É desejável que um assessor de imprensa seja um jornalista e tenha passado por grande redações, mas não imprescindível. Há bons assessores de imprensa que não são jornalistas. Porém, uma estimativa sem o apoio de estatísticas nos leva a crer que uma grande porcentagem deles veio das redações. Com as atuais reduções de vagas nas empresas jornalísticas, esse contingente só tende a aumentar.
Certamente daí vem boa parte da confusão. A tradição cultural advinda da formação e alimentada pela continuidade da convivência no meio traduz-se, em alguns casos, em um orgulho de pertencer à categoria. Em outros, a origem pode servir como barganha para valorizar-se junto ao cliente. E, talvez em alguns, as duas hipóteses estejam misturadas.
Problemas éticos
Fora o subjetivismo, os sindicatos de jornalistas aumentam a confusão ao querer manter entre seus associados os dois tipos de profissionais. A situação é tão absurda que há pelo menos um caso em que um assessor de imprensa associado processou o proprietário de uma agência de comunicação corporativa por questões trabalhistas, também filiado à entidade.
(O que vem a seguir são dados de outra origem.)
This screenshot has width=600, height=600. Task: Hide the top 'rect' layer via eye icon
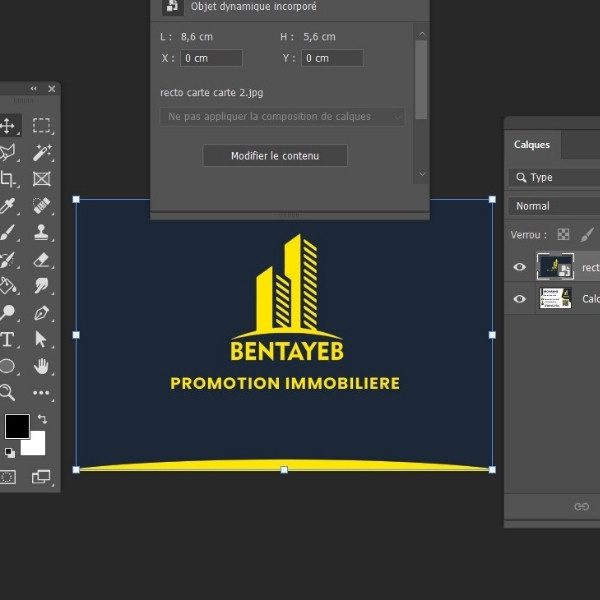point(519,267)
O mais grave, porém, são as questões éticas decorrentes da possibilidade de transitar livremente de uma função a outra. São vários os jornalistas empregados em redações que prestam serviço para um cliente aqui e outro acolá, como forma de aumentar seus rendimentos. O mesmo ocorre com free lancers. Dentro desse ambiente promíscuo, é difícil controlar se as informações de clientes ficam ou não sob um regime de sigilo profissional e em que medida a condição privilegiada de acesso a redações influencia as pautas dos veículos com notícias que deveriam ser mais bem apuradas.
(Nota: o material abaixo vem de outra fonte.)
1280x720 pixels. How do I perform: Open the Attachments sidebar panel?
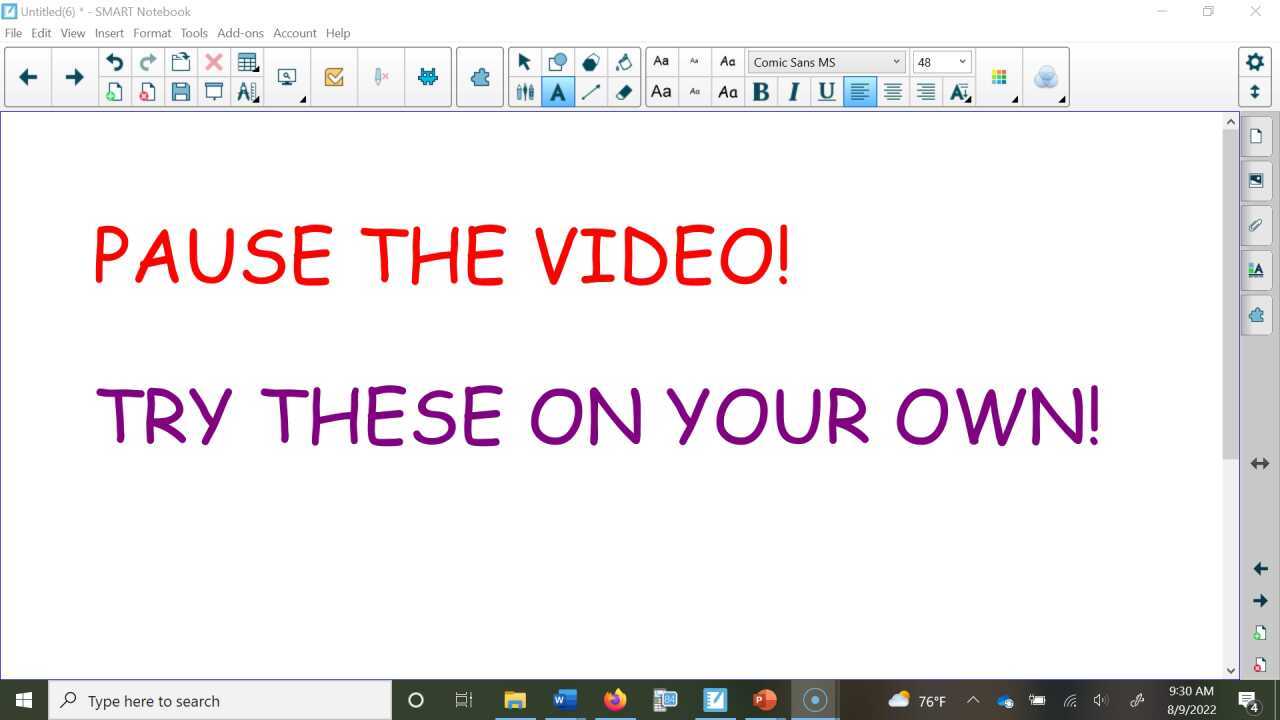[x=1256, y=225]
A separação feita pelos portugueses entre as funções de assessor e de jornalista poderia ser uma medida saneadora do nosso mercado. Como a assessoria de imprensa funciona cada vez menos isolada e tende a integrar-se a outras atividades da comunicação corporativa, eu acrescentaria que todo jornalista dedicado a esse mercado deveria licenciar-se do sindicato. Isto evitaria até mesmo que editoras usassem a mesma mão-de-obra para produzir publicações comerciais e corporativas, evitando a concorrência desleal com as agências do setor e problemas éticos como o de prestar serviços para o próprio anunciante. Sem falar do acúmulo de trabalho que isso provoca para os funcionários dessas editoras.
Apoiados pelos sindicatos de Relações Públicas, os assessores e as agências de comunicação corporativa associados a companhias americanas vão contrapor que basta assumir a identidade dessa categoria para que o problema esteja resolvido. A polêmica está aberta, tem demonstrado que a tradição brasileira na prestação de serviços de assessoria de imprensa está longe da realidade dos Estados Unidos e carrega em si fortes traços do jornalismo, o que nos dá muitas vantagens. Desde que eliminadas as distorções.